Ahmad Rehan, Rabbani Aftab, Awan Zahid Aslam
Department of Medicine, Ayub Medical College, Abbottabad, Pakistan.
J Ayub Med Coll Abbottabad. 2009 Oct-Dec;21(4):143-5.
The prevalence of Ischemic Heart Disease (IHD) is on the rise, from increasing lifespan of population and availability of better medical facilities. We studied chronic IHD cases with and without previous myocardial infarction, in Hazara, NWFP, Pakistan to evaluate left ventricular (LV) dysfunction, wall motion abnormalities and complications of IHD.
All patients presenting with history of chest pain in Medical 'C' Unit, Ayub Teaching Hospital, Abbottabad from June 2004 to May 2005 were included in the study. Patients with non-cardiac chest pain were excluded from the study.
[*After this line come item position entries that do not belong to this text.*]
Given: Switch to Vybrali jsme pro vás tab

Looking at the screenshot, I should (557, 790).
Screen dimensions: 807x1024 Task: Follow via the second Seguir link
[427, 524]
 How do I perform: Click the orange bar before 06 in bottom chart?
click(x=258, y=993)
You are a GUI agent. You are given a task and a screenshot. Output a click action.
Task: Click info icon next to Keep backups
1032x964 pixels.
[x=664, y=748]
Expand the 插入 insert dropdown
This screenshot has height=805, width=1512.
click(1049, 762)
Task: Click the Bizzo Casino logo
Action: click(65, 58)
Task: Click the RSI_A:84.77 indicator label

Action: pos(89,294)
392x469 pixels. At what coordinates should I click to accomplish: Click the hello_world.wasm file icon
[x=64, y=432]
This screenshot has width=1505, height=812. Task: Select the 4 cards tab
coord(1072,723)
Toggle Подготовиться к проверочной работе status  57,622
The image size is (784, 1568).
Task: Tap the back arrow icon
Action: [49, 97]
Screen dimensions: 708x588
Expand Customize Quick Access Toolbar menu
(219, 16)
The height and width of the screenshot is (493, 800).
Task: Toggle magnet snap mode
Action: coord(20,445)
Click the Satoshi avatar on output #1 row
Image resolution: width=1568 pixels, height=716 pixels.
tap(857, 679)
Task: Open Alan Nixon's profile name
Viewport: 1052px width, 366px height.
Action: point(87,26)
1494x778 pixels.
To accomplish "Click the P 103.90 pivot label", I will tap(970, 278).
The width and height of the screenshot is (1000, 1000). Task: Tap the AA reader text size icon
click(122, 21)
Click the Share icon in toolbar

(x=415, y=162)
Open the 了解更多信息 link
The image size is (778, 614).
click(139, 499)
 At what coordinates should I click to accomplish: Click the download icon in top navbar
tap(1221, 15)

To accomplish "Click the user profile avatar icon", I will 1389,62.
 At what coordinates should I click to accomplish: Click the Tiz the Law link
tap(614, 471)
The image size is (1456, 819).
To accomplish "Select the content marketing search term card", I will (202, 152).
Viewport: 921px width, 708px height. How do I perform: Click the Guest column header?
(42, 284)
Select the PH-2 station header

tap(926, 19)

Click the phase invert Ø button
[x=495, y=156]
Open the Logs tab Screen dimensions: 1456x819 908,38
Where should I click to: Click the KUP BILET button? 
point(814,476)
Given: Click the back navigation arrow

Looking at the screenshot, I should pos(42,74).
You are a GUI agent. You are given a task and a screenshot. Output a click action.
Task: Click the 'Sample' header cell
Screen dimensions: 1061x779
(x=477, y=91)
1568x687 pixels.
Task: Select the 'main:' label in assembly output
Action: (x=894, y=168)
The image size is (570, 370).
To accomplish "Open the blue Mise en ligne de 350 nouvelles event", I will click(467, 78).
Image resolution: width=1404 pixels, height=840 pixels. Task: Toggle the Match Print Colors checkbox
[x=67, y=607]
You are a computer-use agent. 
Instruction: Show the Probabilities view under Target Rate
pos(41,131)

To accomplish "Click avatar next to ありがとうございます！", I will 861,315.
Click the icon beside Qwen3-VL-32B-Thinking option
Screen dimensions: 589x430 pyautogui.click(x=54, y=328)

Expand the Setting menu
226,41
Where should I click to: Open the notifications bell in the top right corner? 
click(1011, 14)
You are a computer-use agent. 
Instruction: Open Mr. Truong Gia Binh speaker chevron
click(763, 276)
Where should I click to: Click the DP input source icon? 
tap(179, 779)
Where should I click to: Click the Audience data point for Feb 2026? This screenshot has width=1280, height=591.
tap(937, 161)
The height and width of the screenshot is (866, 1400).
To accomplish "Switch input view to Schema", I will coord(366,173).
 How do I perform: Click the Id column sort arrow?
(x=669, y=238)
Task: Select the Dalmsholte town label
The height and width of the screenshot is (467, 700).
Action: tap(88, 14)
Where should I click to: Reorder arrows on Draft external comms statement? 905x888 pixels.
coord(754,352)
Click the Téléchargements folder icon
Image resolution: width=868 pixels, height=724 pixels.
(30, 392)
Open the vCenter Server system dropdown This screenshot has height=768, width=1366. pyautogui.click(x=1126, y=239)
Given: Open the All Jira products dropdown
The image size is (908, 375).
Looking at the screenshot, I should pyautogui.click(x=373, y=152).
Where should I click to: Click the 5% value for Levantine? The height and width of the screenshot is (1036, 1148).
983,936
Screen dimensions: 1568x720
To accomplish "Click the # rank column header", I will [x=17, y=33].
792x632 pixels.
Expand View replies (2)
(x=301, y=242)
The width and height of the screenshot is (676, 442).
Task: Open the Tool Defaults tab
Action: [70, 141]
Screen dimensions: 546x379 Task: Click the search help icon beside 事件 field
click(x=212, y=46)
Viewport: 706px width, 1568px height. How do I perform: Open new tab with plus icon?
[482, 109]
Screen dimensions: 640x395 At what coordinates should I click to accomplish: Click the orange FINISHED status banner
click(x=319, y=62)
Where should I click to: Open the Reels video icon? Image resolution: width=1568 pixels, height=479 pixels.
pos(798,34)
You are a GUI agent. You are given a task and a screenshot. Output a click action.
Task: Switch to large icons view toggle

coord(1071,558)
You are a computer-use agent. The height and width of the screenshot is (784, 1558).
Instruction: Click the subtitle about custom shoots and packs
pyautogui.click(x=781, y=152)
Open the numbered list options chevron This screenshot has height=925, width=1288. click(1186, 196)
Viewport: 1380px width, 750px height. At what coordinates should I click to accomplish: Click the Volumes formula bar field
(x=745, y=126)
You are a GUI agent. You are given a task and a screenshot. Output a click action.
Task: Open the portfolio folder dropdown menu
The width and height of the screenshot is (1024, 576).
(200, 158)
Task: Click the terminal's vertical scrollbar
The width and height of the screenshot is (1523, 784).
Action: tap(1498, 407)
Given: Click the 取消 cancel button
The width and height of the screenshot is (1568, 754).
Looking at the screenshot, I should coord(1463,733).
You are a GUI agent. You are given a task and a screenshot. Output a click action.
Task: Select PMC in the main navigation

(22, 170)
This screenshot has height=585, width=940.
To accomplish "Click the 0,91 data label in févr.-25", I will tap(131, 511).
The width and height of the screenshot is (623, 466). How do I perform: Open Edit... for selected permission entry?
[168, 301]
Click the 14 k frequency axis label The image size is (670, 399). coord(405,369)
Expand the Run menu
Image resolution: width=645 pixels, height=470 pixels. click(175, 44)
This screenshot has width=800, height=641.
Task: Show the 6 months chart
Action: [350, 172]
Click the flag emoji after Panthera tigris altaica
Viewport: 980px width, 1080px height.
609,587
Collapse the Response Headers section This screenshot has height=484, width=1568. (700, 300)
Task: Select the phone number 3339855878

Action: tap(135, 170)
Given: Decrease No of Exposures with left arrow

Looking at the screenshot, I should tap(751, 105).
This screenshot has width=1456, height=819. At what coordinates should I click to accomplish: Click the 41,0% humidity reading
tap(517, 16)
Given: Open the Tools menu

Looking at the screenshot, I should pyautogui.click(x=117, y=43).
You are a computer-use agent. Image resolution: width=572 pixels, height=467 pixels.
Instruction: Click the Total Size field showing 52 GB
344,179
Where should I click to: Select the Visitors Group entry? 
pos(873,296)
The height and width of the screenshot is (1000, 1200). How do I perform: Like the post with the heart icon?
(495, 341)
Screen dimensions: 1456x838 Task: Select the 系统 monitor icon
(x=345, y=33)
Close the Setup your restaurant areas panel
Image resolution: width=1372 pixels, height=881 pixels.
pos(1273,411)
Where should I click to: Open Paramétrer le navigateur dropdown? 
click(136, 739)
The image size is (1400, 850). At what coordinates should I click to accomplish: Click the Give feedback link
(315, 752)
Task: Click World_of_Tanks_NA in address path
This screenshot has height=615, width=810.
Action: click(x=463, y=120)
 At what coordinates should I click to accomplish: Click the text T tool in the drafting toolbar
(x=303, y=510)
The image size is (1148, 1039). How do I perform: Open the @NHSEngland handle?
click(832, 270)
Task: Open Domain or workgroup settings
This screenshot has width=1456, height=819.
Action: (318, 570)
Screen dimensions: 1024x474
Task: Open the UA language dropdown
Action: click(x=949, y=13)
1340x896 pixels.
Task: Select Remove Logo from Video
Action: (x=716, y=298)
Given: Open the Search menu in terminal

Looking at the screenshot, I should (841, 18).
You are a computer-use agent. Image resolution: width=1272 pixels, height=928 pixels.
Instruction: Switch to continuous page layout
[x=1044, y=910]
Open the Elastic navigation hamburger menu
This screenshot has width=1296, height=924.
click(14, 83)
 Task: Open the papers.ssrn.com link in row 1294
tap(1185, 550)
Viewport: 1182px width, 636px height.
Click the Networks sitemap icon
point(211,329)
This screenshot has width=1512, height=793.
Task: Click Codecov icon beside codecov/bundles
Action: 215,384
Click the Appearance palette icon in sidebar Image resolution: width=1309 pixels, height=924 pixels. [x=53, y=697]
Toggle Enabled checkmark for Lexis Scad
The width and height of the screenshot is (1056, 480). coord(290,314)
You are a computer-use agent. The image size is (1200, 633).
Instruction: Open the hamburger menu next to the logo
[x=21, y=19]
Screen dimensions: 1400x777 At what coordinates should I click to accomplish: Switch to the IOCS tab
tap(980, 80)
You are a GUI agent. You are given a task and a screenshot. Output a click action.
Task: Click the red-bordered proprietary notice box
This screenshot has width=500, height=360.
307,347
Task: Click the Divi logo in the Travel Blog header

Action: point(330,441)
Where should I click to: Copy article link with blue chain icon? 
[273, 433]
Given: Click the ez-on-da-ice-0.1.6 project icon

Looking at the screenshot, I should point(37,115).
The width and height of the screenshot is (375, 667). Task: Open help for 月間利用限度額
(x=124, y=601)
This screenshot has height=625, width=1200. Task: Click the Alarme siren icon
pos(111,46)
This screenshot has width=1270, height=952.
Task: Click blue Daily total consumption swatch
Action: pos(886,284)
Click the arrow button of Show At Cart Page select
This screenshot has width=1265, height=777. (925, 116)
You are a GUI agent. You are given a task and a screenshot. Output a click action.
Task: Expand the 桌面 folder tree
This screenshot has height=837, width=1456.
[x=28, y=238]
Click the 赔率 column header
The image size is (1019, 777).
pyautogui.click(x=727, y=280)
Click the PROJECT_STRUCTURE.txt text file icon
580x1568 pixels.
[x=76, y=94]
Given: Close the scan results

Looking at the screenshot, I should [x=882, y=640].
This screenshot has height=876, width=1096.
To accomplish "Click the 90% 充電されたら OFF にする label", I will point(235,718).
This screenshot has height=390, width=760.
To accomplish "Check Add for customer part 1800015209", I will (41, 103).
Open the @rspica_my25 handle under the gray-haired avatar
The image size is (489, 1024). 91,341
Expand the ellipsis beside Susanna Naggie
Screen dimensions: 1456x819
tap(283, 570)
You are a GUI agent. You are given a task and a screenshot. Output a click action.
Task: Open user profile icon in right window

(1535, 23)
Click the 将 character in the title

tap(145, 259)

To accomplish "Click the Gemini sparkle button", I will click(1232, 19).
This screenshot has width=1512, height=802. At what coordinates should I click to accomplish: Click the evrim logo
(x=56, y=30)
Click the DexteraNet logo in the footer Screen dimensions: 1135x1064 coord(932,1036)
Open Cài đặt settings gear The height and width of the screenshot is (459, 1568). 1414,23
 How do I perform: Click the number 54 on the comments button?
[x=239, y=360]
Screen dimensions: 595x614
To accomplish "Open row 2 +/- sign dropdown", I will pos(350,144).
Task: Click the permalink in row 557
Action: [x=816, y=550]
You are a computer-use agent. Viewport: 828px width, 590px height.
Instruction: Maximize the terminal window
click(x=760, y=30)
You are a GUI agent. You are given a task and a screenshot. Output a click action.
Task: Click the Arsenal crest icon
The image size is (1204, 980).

Cases with congenital and rheumatic heart disease, cardiomyopathies, unstable angina and acute MI were excluded. Patients with IHD with or without myocardial infarction (MI) were studied for left ventricular dysfunction (ejection fraction, left atrial size, E/A ratio), wall motion abnormalities and complications of IHD (Mitral regurgitation, Ventricular Septal Defect (VSD), LV aneurysm, LV clot). Clinical and echocardiographic evaluation was done in each case.
Out of 183 cases of chronic IHD, 123 patients were without previous MI and 60 had had previous MI. Ejection fraction (EF) was 45% +/- 15 in the group without MI and 35 +/- 11% in cases with MI. Left Atrium (LA) size was 35 +/- 6 mm and 39 +/- 4 mm in the two groups respectively. LV diastolic dysfunction was seen in 17% in the first and 24% in the second group respectively. Global hypokinesia was seen in 8% and 17% in the 2 groups respectively. Regional Wall Motion Abrormality (RWMA) was observed in 12% in patients without MI and in 58% cases with MI. Mitral regurgitation was seen in 10 and 20% in the 2 groups respectively LV clots, VSD, LV and aneurysm were seen in 8.4, 5, and 6.5% respectively, only in cases with previous MI.
LV dysfunction, wall motion abnormalities and mitral regurgitation were more common in IHD cases with previous heart attack.
由于人口寿命延长以及更好的医疗设施的可及性,缺血性心脏病(IHD)的患病率正在上升。我们在巴基斯坦西北边境省哈扎拉地区研究了有或无既往心肌梗死的慢性IHD病例,以评估左心室(LV)功能障碍、室壁运动异常及IHD的并发症。
纳入2004年6月至2005年5月在阿伯塔巴德阿尤布教学医院内科‘C’病房有胸痛病史的所有患者。非心脏性胸痛患者被排除在研究之外。先天性和风湿性心脏病、心肌病、不稳定型心绞痛及急性心肌梗死患者被排除。对有或无心肌梗死(MI)的IHD患者进行左心室功能障碍(射血分数、左心房大小、E/A比值)、室壁运动异常及IHD并发症(二尖瓣反流、室间隔缺损(VSD)、左心室动脉瘤、左心室血栓)的研究。对每例患者进行临床和超声心动图评估。
在183例慢性IHD病例中,123例患者无既往心肌梗死,60例有既往心肌梗死。无心肌梗死组的射血分数(EF)为45%±15%,有心肌梗死组为35%±11%。两组的左心房(LA)大小分别为35±6mm和39±4mm。第一组和第二组左心室舒张功能障碍的发生率分别为17%和24%。两组中整体运动减弱的发生率分别为8%和17%。无心肌梗死患者中区域室壁运动异常(RWMA)的发生率为12%,有心肌梗死患者中为58%。二尖瓣反流在两组中的发生率分别为10%和20%。仅在有既往心肌梗死的病例中,左心室血栓、室间隔缺损、左心室和动脉瘤的发生率分别为8.4%、5%和6.5%。
既往有心脏病发作的IHD病例中,左心室功能障碍、室壁运动异常和二尖瓣反流更为常见。